I've got a mixed effects model with both crossed and nested random effects. The data concern a series of multi-item tests taken by the participants. Viewed as a spreadsheet, each observation (Level 1) is nested horizontally in participant (Level 2H) and simultaneously nested vertically in test item (Level 2V) which is in turn nested in test (Level 3V).

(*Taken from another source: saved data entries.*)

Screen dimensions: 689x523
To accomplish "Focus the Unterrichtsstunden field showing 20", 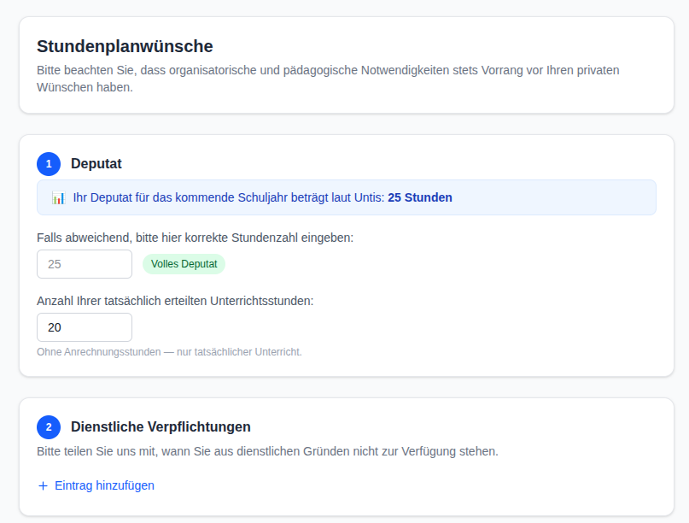I will pyautogui.click(x=84, y=327).
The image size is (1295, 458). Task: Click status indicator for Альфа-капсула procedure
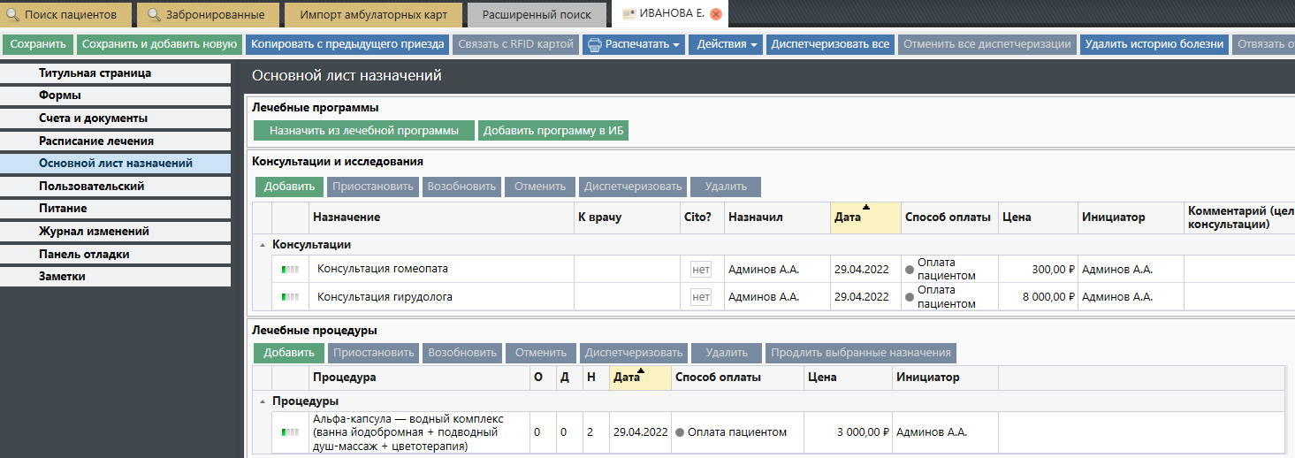290,432
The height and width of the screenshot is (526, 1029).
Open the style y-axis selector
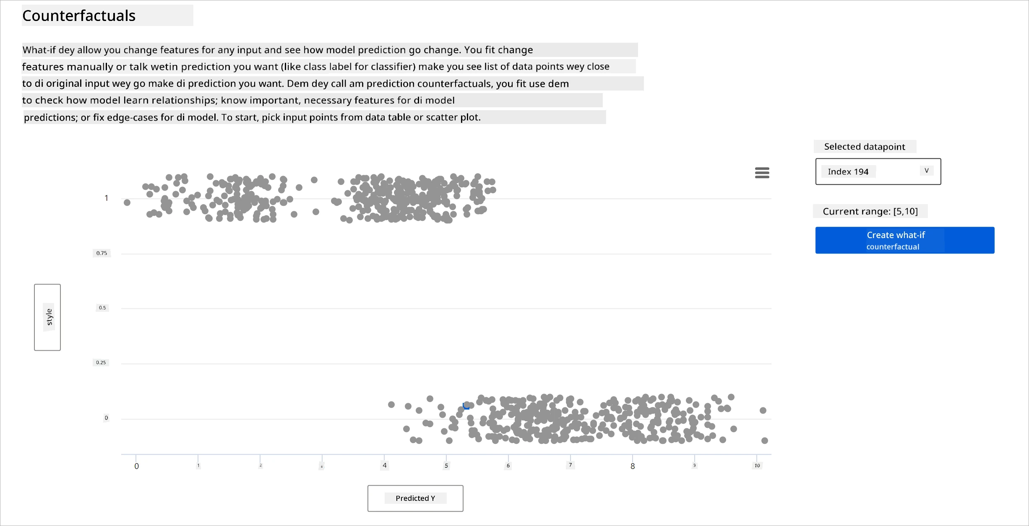click(x=47, y=317)
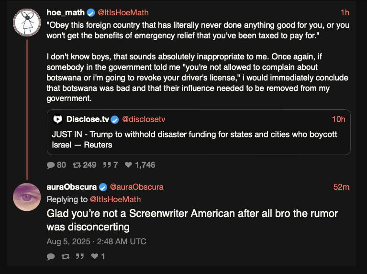367x274 pixels.
Task: Click hoe_math's verified badge
Action: pyautogui.click(x=91, y=12)
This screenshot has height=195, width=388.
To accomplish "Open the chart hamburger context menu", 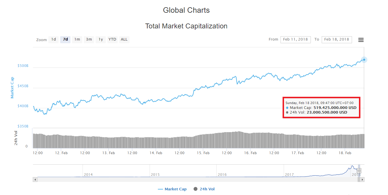I will 361,40.
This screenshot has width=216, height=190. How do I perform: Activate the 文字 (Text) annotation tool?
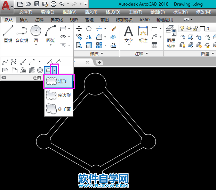point(129,35)
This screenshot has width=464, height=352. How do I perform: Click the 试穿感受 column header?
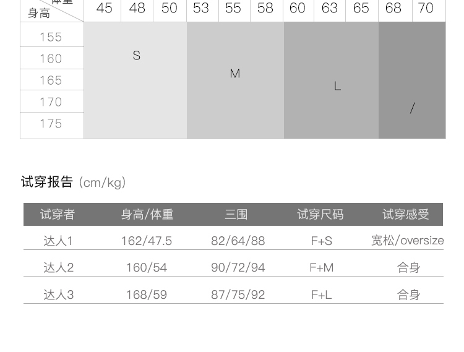pyautogui.click(x=406, y=215)
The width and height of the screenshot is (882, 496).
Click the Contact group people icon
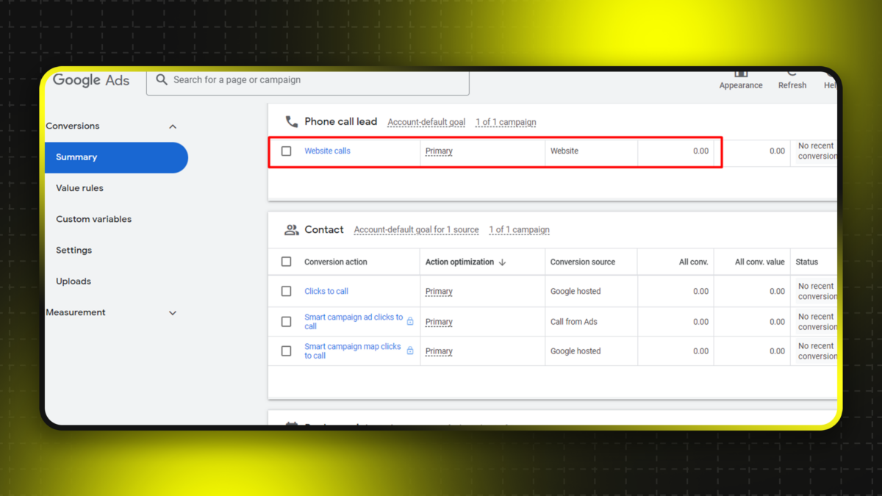[292, 230]
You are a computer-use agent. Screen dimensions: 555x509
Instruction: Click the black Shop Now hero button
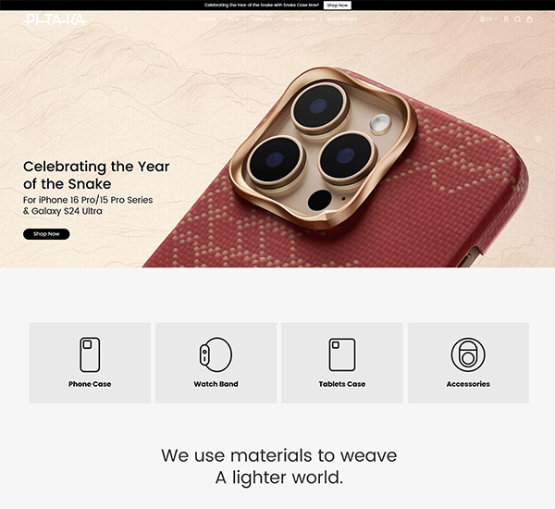click(46, 234)
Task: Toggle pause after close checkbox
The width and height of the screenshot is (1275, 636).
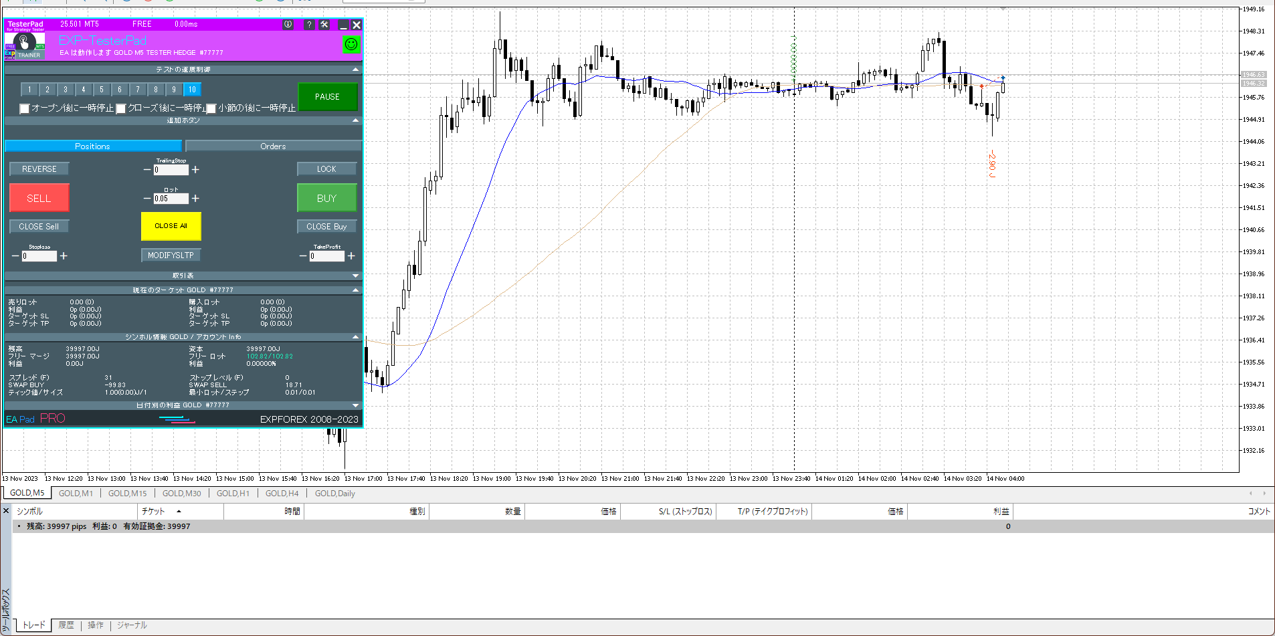Action: point(121,108)
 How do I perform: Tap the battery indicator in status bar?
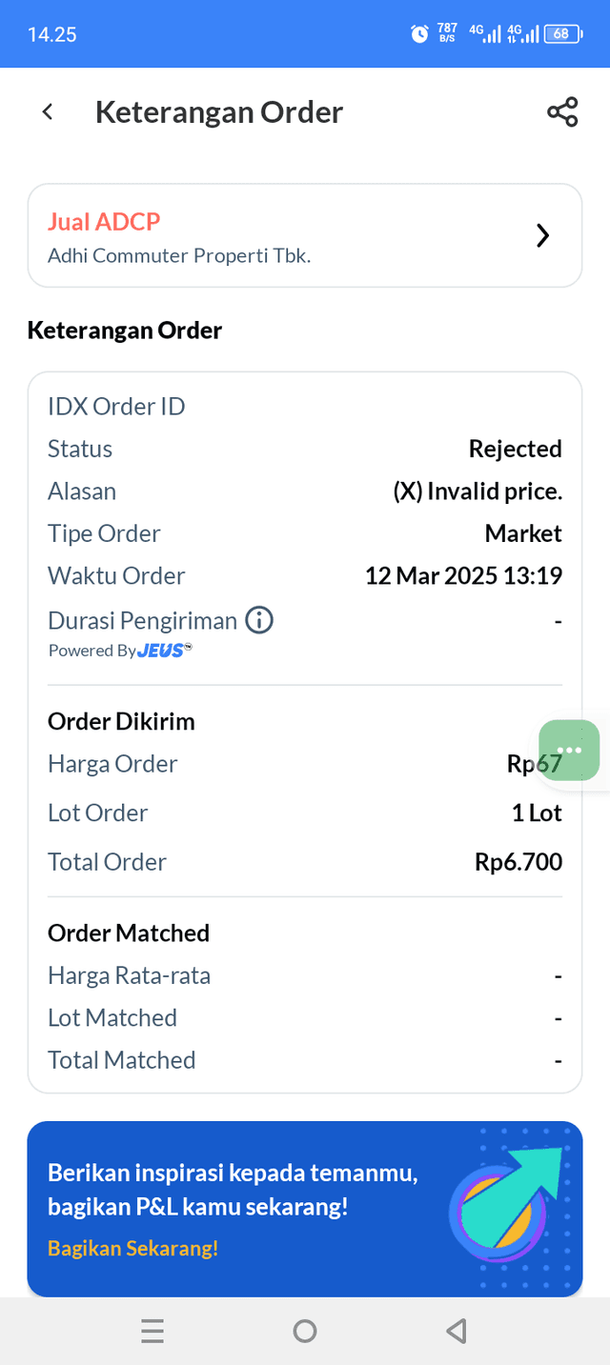pyautogui.click(x=562, y=34)
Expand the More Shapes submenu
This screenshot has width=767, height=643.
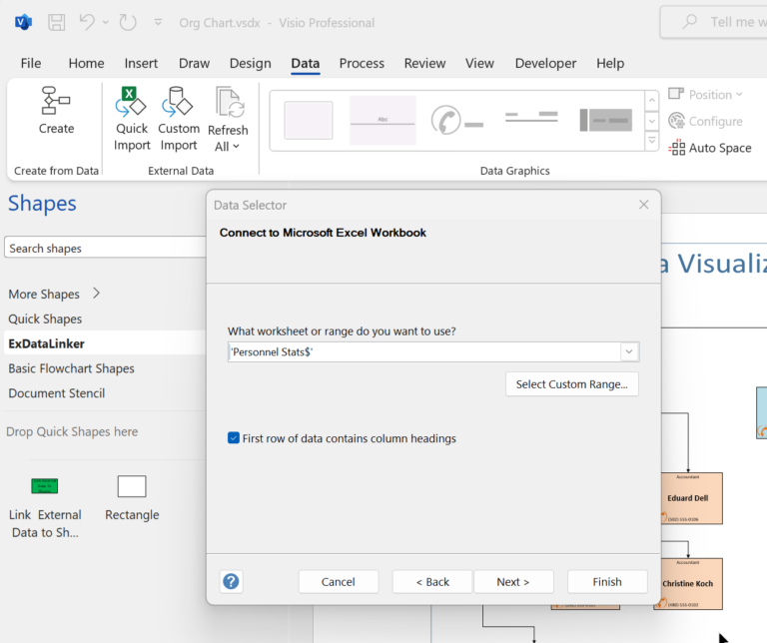[96, 294]
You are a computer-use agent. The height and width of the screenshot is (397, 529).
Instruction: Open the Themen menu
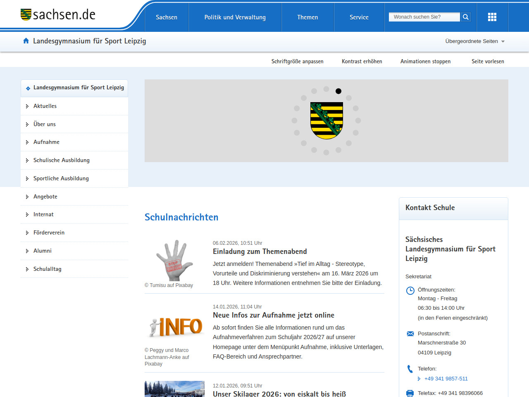pyautogui.click(x=307, y=17)
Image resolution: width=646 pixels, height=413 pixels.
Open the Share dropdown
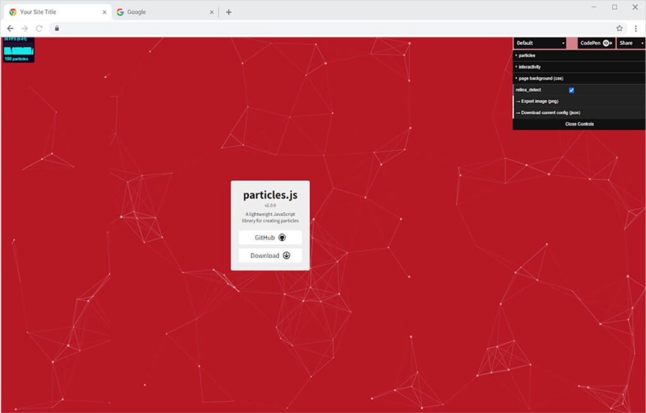pos(630,43)
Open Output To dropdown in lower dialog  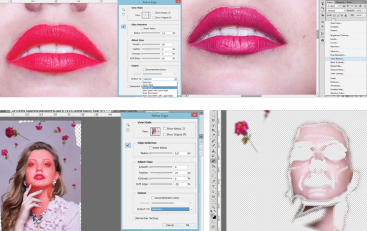coord(172,209)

To handle both the crossed and nested effects, I can just use the "_all:R.factor" trick to make my model:

Code:
mixed outcome predictor || _all:R.participant || test: || item:
If I had a continuous outcome variable, I could then do what Isabel Canette describes in this blog post to get a random slope for each participant:

Code:
tab ID, gen(id_ID)  
unab idvar: id_ID*  
foreach v of local idvar {    
   gen predictor_`v' = predictor*`v'    
   }  

mixed outcome predictor || _all:R.ID || _all: predictor_*, cov(identity) nocons || test: || item:
All of that seems to work with MIXED and a continuous outcome, but the problem is that I have a categorical outcome (either binary or ordinal).

When I try the same commands but substitute MELOGIT for MIXED, the model just gives me identical coefficients for all the participants.
Is there a way to do what Canette is describing but with MELOGIT or MEOLOGIT?